WORK INSTRUCTION:
Using the data below, copy out all lines with the word "output".

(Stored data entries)
■ ■ ■

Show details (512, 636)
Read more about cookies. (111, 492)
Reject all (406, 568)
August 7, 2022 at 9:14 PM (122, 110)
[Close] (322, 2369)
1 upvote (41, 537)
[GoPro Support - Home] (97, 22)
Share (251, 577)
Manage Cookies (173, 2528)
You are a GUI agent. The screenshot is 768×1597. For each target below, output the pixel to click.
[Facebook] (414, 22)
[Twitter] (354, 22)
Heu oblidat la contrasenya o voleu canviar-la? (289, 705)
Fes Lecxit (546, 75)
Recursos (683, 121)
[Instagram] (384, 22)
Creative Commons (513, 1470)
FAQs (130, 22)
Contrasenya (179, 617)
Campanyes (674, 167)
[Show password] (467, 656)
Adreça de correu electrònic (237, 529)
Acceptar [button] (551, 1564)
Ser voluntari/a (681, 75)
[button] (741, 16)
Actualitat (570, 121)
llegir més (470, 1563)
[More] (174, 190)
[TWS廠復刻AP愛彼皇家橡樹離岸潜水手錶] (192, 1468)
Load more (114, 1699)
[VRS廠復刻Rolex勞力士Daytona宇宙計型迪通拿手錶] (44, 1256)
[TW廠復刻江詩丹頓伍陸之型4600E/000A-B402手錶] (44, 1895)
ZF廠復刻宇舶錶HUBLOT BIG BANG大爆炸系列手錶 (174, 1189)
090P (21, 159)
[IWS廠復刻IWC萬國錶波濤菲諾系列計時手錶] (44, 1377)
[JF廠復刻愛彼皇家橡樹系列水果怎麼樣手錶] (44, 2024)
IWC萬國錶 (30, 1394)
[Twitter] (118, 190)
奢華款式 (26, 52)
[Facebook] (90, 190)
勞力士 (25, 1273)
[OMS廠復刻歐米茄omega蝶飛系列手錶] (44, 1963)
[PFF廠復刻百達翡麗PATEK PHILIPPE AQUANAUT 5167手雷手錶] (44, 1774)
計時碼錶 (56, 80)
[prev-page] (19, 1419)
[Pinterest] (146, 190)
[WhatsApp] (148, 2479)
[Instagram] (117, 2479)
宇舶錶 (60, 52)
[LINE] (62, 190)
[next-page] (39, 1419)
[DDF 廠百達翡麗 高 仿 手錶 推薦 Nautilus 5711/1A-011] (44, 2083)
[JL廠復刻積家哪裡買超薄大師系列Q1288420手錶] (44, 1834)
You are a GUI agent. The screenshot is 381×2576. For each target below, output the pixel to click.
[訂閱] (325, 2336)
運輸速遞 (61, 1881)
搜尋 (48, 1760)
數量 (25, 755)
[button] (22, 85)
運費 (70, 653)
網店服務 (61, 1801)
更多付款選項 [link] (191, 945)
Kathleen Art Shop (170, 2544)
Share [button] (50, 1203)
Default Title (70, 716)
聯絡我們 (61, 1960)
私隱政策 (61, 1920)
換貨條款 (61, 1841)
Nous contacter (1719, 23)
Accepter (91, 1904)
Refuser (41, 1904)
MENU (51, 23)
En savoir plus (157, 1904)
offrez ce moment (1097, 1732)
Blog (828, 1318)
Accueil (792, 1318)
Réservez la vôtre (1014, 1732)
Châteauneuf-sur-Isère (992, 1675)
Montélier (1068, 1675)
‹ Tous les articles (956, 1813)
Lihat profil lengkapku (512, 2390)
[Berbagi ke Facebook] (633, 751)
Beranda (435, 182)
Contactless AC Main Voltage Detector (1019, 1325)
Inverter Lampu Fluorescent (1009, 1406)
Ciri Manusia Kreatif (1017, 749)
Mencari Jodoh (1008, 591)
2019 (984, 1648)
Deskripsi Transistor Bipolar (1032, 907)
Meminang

■ ■ ■

TASK SOLUTION:
You are a GUI agent. The screenshot is 768×1597. For each target below, output the pixel to click.
You are a GUI agent. The screenshot is 381×2576. For each target below, output the pixel to click.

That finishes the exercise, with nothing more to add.